I’d like to introduce you to my all-time favorite recipe – Granola Protein Breakfast Muffins (with Greek Yogurt Glaze).
I eat two for breakfast every single morning.
I pack them in my kids’ lunches.
My kids know they can help themselves during snack time.
It’s a healthy, protein-filled snack that I can feel really great about eating – and serving to my kids.
Not only is it healthy – it tastes amazing.
I cook up a mega batch every month and pop them in the freezer. At the start of each week, I take a batch out of the freezer and keep them in the fridge.
They’re especially a lifesaver on busy mornings when we don’t always have time to sit down to eat breakfast.
And I love being able to grab a bag of granola protein muffins to take with us to track meets and soccer games – they’re the perfect post-game snack for everyone!
(And did I mention how simple they are to make?)
I’ve been making them for nearly two years now, so when Nature Valley asked me to share some of my favorite ways to cook with granola, I had to laugh.
Granola Protein Breakfast Muffins
1.5 cups old fashioned oats
1 cup plain Greek yogurt
1/2 cup honey
2 tsp baking powder
2 T ground flax seed
1 tsp vanilla
1 cup Nature Valley™ Protein Granola
Chocolate chips, nuts, berries – optional
1. Preheat your oven to 350 degrees. Grease your muffin tins (or use liners.)
2. Toss your oatmeal into a food processor or blender. Because this recipe doesn’t use flour, the ground oats serve as your base. Blend until they’re a flour-like consistency.

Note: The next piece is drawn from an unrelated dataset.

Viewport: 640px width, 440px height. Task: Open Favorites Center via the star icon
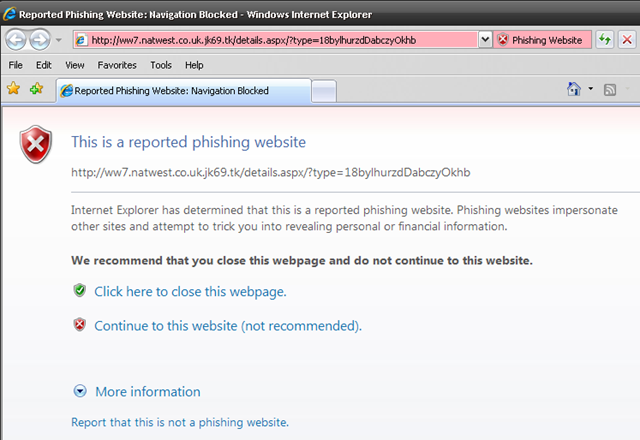click(x=13, y=88)
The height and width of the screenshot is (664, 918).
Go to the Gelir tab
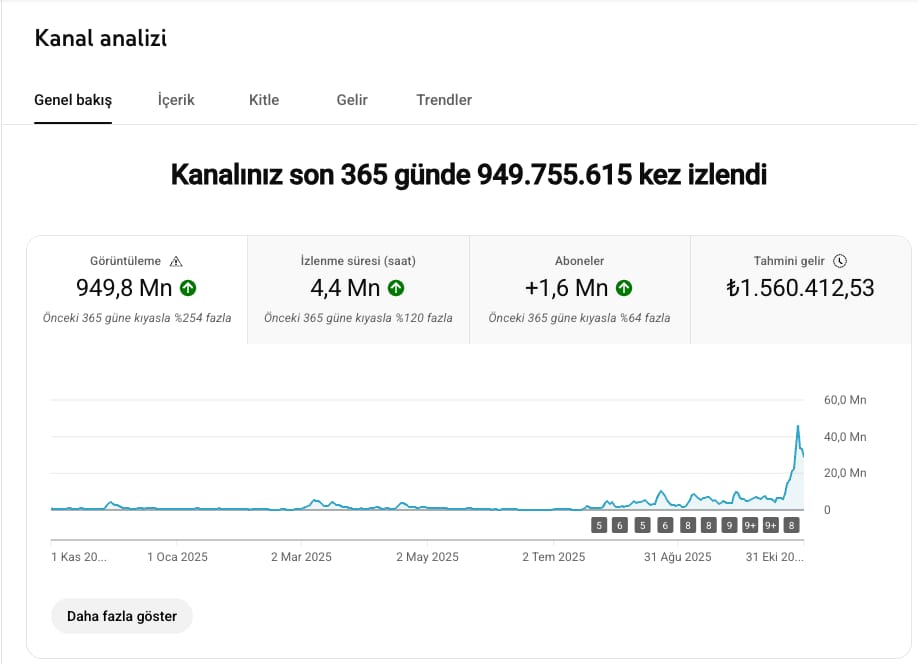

3. Mix all ingredients together in a large bowl.
4. You have total control of the flavor of your muffins based on which flavor of Nature Valley™ Protein Granola you use.
My son prefers peanut butter. My other son likes oats ‘n honey. My daughter is an oats ‘n dark chocolate fan, and I’m partial to cranberry almond. The choice is up to you – they’re all delicious!
5. Spoon into muffin tins.
6. Bake for 10 – 15 minutes depending on what size muffins you make. Makes 12 muffins.
Drizzle with Greek Yogurt Glaze (see recipe below). Eat immediately, or freeze for later. Enjoy!
Greek Yogurt Glaze
1 cup Greek yogurt
1/2 cup powdered sugar
Whisk the yogurt and powdered sugar together and drizzle on your muffins.
Hint: I like to fill a squirt bottle with the glaze and keep it in the fridge. That way when I freeze my muffins or don’t eat them right away, I can just add a little to the top of each muffin as they’re eaten.